Hirschfield has a knack for presenting and layering instrumental colors. No piece outstays its welcome. The element of surprise is highly valued, no complacency or untoward repetition here. The melody, the motifs, the characters of the music are so captivating, so unusual, so sharply etched that hearing more becomes a necessity. The whole journey is an exercise in opening up, but with such inviting color and melody that the listener just becomes a happy captive, letting go and being rewarded for doing so.

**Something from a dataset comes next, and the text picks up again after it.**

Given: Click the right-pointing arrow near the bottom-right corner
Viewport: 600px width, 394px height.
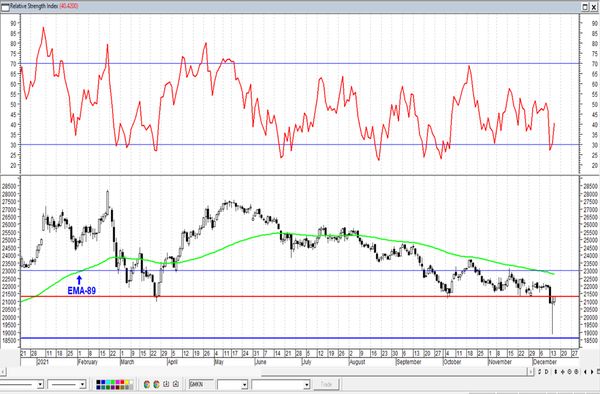Looking at the screenshot, I should click(x=592, y=371).
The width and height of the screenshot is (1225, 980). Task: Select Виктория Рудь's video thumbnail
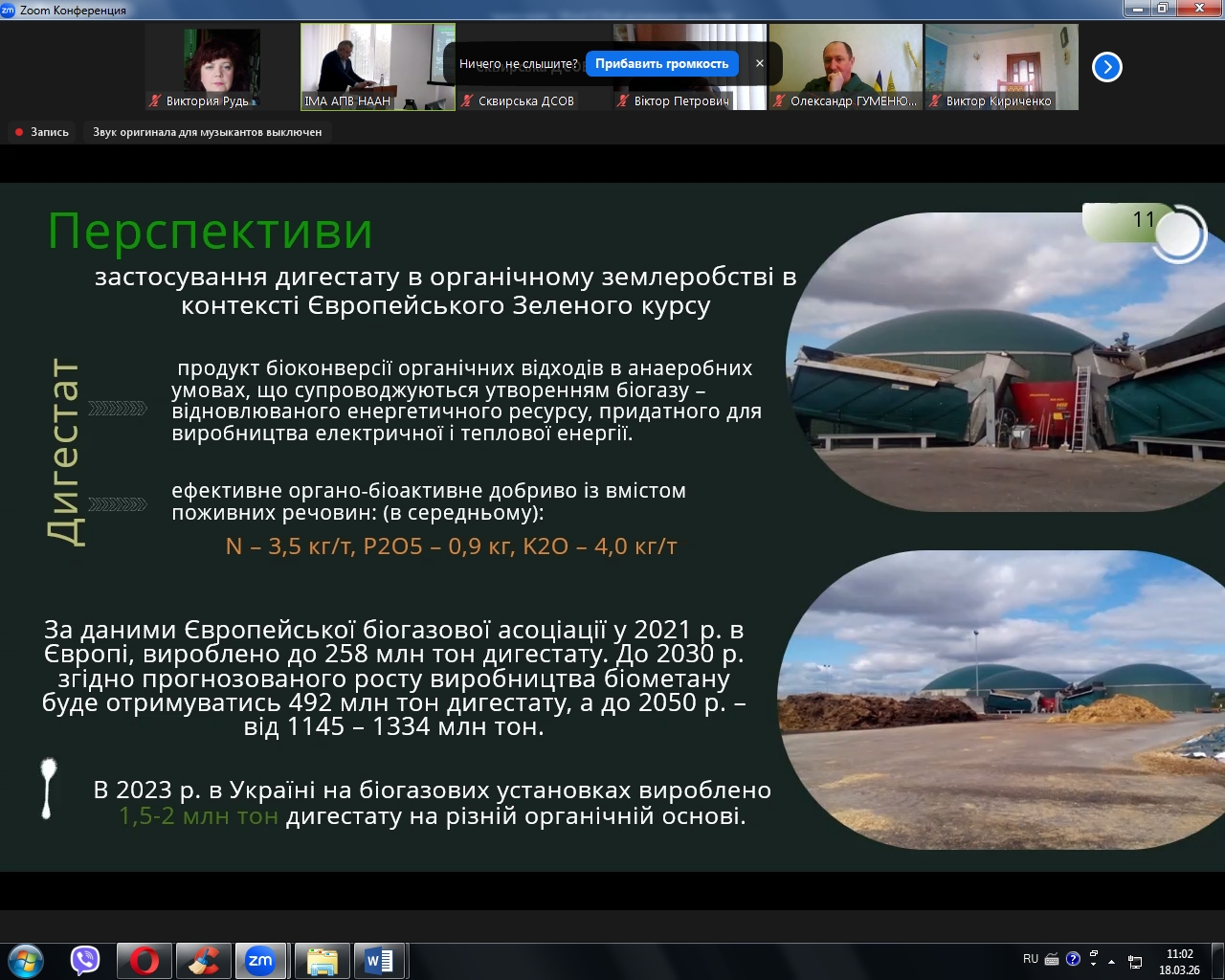(x=222, y=67)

The final track (Asian Winds) is stunningly summative and life asserting. It will leave you breathless (in the middle of the freshest air you’ve ever breathed), surprised, and utterly satisfied. The soul of a Stokowski is certainly part of Hirschfield’s muse. Take this next journey, and get in touch with your pathways: discovered and undiscovered!
– Howard R. Selekman

iTunes (Dec 3, 2007)
interTwined
prh…studios
Rating: ***** of 5

Let’s begin with “virtual catalysts,” my favorite cut from interTwined. Virtual catalysts exercises some sort of bizarre hold over me. I play it repeatedly, as if I were still a teenager with a new favorite album. This piece is something like a blend of Gershwin’s orchestral-jazz “Rhapsody in Blue” with Lalo Schifrin’s theme from Mission Impossible. The song is filled with counter-intuitive shifts in mood and instrumentation, which nonetheless effortlessly work. I can’t get virtual catalysts out of my head. Gershwin’s Rhapsody in Blue premiered at a concert entitled “An Experiment in Modern Music.” Too bad “experimental” later came to stand for pretentiously odd, discordant and unappealing sounds. Every prh song, on the other hand, is an experiment in the best sense. Prh’s music is filled with unexpected shifts and blends, yet alldesigned to fascinate and please, rather than shock or brag. You might call it “orchestral sampling.” The boldest mixes on this CD are blended with gentler tributes to several folk traditions, like the music of Canada’s Cape Breton. There are a couple of pure percussion pieces as well, harking back to prh’s early work. I’ve been listening to prh for years, and with interTwined, he’s reached a whole new level. Get it.
– SNK

CDbaby (2006)
Musical Mosaics
prh…studios
Rating: ***** of 5

“Musical mosaics interweaving themes of various and often divergent genres from classical to jazz to world [etc.] in each CD and often within a track, yet smoothly interacting, representing a refreshing approach to composition.”